# Packaging the Cell Broadband Engine Microprocessor for Supercomputer Applications

P. Harvey<sup>1</sup>, R. Mandrekar<sup>1</sup>, Y. Zhou<sup>1</sup>, J. Zheng<sup>1</sup>, J. Maloney<sup>1</sup> S. Cain<sup>1</sup>, K. Kawasaki<sup>2</sup>, G. Lafontant<sup>1</sup>, H. Noma<sup>2</sup>, K. Imming<sup>1</sup>, T. Plachy<sup>1</sup> D. Questad<sup>1</sup>

1. IBM Systems & Technology Group, USA . 2. IBM Global Engineering Solutions, Japan pmharvey@us.ibm.com

## Abstract

The Cell Broadband Engine<sup>TM</sup> (Cell BE) processor initially designed for high-end consumer electronics, has been enhanced by IBM for supercomputer applications. The enhancements to the chip also necessitated the design and development of a new package. The modifications to the chip included replacement of the 3.2 Gb/s XDR interface with a 800Mb/s DDR2 interface of equal bandwidth. This required the addition of several hundred chip-level connections (C4's) and package BGA balls. Incorporating this and other enhancements to the chip resulted in a ~20% larger chip and a larger and more complex package. Additional noise from this large memory interface also drove decoupling requirements that necessitated mounting capacitors on both the top and bottom sides of the package.
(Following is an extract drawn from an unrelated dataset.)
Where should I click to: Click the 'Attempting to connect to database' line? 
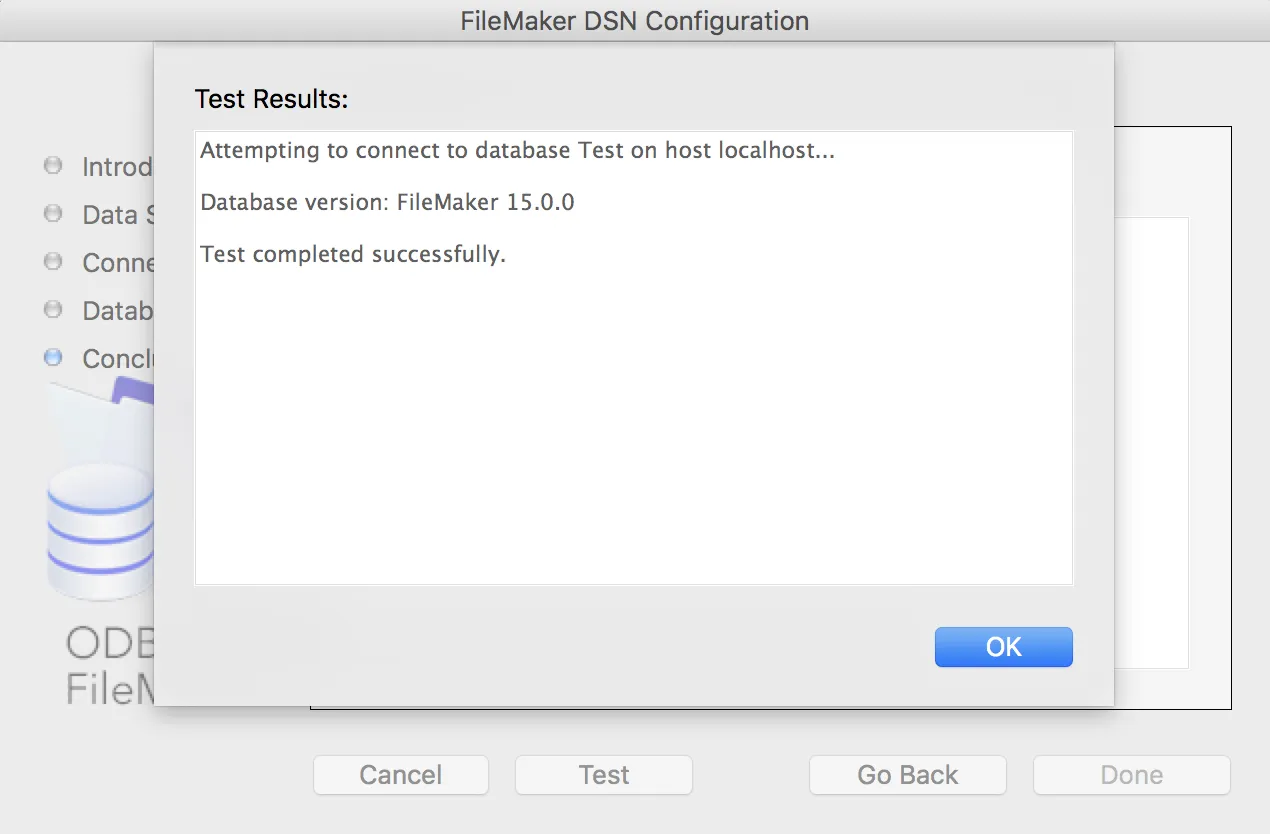(x=517, y=152)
This paper describes the design of this new package as well as the analysis and characterization techniques used to address the packaging concerns outlined above. It includes a comprehensive noise analysis as well as a thorough characterization of the DDR2 interface in the final prototypes. The paper also outlines the design and analysis of the power distribution to the various voltage domains on the chip. Along with electrical design and performance, the paper also includes finite element modeling of the mechanical stresses resident in this FCPBGA package. Finally, the concluding portions of the paper will discuss the trade-offs between electrical performance and mechanical stability, reliability and relative cost.

#### Introduction

The initial Cell BE processor was designed for high end consumer electronics applications and is now shipping in high volume [1,2]. But the Cell architecture was intended for much more than consumer electronics. Shortly after completion of the original Cell BE processor, IBM and Los Alamos National Labs announced plans to use this chip to build a supercomputer with a sustained performance of over 1 petaflop, quadruple the processing performance of today's most powerful supercomputer [3,4,5]. As part of this project, several enhancements to the original Cell BE were planned to augment the processor's capabilities in a supercomputer application environment. The new chip was dubbed the PowerXCell<sup>TM</sup> 8i (PowerXCell).

The PowerXCell includes an enhanced Synergistic Process Element (SPE) with a five-fold increase in double precision floating point performance [6] to compliment the industry-leading single precision floating point performance. The 3.2 Gb/s XDR memory interface was replaced with an 800 Mb/s DDR2 interface which extended the memory access limit from 2GB to 16GB and enabled the use of industry standard DDR2 DIMM components, an essential building block in the supercomputer system. The DDR2 memory interface required significant area on the chip and was wrapped around one end of the chip. Previously mentioned enhancements to augment the double precision performance were also added to each of the 8 instantiations of the SPE resulting in a new layout for the larger chip that required minimal re-integration. The layout of the enhanced Cell chip is illustrated in Figure 1 below.



**Figure 1**: PowerXCell floorplan with the DDR2 memory interface and the enhanced double precision (eDP) performance in the SPE's. The chip is show with the C4 interconnects face up. The chip is flipped over for bonding to the package substrate.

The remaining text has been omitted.